Yesterday, the Supreme Court issued one decision, described below, of interest to the business community:
Bank Fraud—Fraud Against Bank By An Employee
A unanimous Court today clarified the scope of the federal bank fraud statute, rejecting several efforts to narrow the subsection that criminalizes the knowing execution of a scheme "to defraud a financial institution." 18 U.S.C. s 1344(1). Petitioner Shaw had fraudulently transferred funds from a bank customer's account to accounts that Shaw controlled. Shaw contended that he could not be liable in the absence of proof that his conduct was directed at harming the bank. The Court held, first, that the statute did not require proof of a specific intent to defraud the bank as well as the customer because the bank had a property interest in the deposited funds. Second, proof of intent to cause the bank financial harm was unnecessary so long as the fraud was intended to induce the bank to part with the funds. Third, the government need not prove that the defendant knew that the bank had a property interest in its customer's account. Fourth, it also was unnecessary to prove that the defendant's purpose was to harm the bank's property interest rather than merely to steal from the customer. Finally, the specific language outlawing schemes to obtain property in the "custody or control" of a bank in 18 U.S.C. § 1344(2) did not preclude the application of section 1344(1) to theft from a customer's account.

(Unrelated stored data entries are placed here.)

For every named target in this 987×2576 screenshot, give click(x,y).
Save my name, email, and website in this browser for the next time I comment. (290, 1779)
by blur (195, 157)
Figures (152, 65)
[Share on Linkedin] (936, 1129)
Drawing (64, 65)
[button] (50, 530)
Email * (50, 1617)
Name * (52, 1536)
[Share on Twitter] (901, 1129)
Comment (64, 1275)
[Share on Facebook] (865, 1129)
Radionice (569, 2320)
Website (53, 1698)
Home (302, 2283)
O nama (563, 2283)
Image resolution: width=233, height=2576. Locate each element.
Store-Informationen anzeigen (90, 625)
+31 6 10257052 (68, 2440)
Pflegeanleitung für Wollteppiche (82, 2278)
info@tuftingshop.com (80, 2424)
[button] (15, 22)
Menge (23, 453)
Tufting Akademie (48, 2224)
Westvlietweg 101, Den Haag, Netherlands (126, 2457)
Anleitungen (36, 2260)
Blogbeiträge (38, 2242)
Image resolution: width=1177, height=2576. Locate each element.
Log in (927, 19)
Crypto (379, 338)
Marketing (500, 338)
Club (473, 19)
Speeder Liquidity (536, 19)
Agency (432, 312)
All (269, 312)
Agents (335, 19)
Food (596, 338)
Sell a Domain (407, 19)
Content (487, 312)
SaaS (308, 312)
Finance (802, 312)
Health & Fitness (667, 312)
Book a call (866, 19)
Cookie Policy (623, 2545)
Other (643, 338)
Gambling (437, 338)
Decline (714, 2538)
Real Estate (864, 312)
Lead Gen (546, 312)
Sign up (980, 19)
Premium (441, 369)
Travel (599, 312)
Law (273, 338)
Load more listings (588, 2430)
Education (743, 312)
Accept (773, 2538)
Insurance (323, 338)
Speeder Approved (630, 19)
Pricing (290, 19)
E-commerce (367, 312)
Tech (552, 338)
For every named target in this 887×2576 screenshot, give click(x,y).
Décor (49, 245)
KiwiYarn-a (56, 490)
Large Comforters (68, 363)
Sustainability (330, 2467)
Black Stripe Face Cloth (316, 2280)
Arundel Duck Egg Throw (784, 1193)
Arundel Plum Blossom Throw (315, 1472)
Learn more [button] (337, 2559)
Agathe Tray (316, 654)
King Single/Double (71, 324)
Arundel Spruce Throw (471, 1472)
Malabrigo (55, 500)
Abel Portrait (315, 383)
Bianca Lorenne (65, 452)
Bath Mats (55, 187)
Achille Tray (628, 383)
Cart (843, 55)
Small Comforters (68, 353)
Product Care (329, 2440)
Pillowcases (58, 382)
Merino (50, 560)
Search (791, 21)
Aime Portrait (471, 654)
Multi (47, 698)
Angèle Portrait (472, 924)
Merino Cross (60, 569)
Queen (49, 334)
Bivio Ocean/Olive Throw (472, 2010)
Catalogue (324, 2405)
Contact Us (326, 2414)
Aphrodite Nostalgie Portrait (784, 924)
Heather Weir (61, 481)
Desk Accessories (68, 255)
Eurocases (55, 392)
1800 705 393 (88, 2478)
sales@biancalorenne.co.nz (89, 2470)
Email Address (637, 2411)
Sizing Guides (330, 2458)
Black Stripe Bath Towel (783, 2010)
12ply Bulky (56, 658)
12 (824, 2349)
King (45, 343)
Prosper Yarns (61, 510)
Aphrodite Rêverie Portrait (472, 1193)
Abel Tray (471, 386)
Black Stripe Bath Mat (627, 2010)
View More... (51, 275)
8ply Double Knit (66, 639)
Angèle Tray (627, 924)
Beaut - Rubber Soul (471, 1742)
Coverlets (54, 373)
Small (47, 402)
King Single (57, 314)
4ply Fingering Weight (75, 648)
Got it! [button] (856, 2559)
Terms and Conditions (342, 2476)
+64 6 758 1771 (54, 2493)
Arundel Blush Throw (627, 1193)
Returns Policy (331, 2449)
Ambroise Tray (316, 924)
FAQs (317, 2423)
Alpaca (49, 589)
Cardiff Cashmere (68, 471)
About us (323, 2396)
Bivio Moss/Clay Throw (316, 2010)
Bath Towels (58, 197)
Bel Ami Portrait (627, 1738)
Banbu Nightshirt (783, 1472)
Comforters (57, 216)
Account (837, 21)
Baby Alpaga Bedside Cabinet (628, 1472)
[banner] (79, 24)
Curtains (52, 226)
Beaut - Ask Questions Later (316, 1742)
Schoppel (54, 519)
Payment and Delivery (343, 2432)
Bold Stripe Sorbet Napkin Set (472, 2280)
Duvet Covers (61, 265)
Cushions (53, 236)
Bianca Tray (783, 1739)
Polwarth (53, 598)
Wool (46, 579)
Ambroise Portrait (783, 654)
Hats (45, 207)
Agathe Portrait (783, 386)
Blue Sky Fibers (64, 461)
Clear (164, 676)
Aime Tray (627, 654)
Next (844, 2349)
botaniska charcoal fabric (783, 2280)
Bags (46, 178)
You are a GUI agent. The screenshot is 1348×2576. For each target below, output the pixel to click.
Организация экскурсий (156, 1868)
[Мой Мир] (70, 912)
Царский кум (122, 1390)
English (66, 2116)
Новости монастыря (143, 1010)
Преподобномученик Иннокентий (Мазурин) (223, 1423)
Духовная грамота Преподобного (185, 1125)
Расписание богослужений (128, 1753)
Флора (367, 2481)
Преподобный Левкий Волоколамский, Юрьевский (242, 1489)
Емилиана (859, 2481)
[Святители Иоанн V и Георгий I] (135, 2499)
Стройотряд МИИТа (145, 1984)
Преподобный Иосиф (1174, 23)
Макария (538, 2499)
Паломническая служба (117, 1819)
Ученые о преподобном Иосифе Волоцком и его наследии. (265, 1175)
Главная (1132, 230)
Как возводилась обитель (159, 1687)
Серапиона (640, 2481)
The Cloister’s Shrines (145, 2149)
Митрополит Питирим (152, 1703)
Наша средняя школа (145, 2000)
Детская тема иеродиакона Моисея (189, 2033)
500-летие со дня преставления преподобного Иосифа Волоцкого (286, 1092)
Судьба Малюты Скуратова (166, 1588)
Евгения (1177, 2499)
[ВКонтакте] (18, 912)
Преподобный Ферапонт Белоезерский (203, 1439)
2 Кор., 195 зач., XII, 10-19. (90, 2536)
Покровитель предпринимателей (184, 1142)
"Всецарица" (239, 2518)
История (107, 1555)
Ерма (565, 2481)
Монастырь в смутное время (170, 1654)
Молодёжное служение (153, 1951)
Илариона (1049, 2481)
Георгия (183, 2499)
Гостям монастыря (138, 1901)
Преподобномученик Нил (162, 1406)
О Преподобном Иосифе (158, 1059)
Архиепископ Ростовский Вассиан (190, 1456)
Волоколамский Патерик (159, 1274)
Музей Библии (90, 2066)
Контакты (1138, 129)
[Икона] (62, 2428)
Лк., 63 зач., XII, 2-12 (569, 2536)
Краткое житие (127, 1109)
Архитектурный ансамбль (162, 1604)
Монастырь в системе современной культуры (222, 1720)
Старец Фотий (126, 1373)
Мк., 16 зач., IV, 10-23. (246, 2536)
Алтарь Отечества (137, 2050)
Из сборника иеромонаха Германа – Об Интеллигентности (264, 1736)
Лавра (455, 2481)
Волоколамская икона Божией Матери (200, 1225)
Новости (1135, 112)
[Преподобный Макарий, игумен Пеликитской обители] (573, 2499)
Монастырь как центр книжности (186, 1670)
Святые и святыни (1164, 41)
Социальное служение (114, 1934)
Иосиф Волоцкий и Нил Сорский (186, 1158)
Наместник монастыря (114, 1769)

The Court held that the resulting partial overlap in the subsections' scope left each subsection with sufficient independent meaning. The Court did remand for the Ninth Circuit to consider the preservation and merits of a challenge to a jury instruction allowing imposition of liability for a scheme intended "to deceive, cheat, or deprive" a financial institution of something of value, where both parties agreed that a conviction required proof of intent to deceive or cheat and to deprive a bank of property. The opinion was authored by Justice Breyer.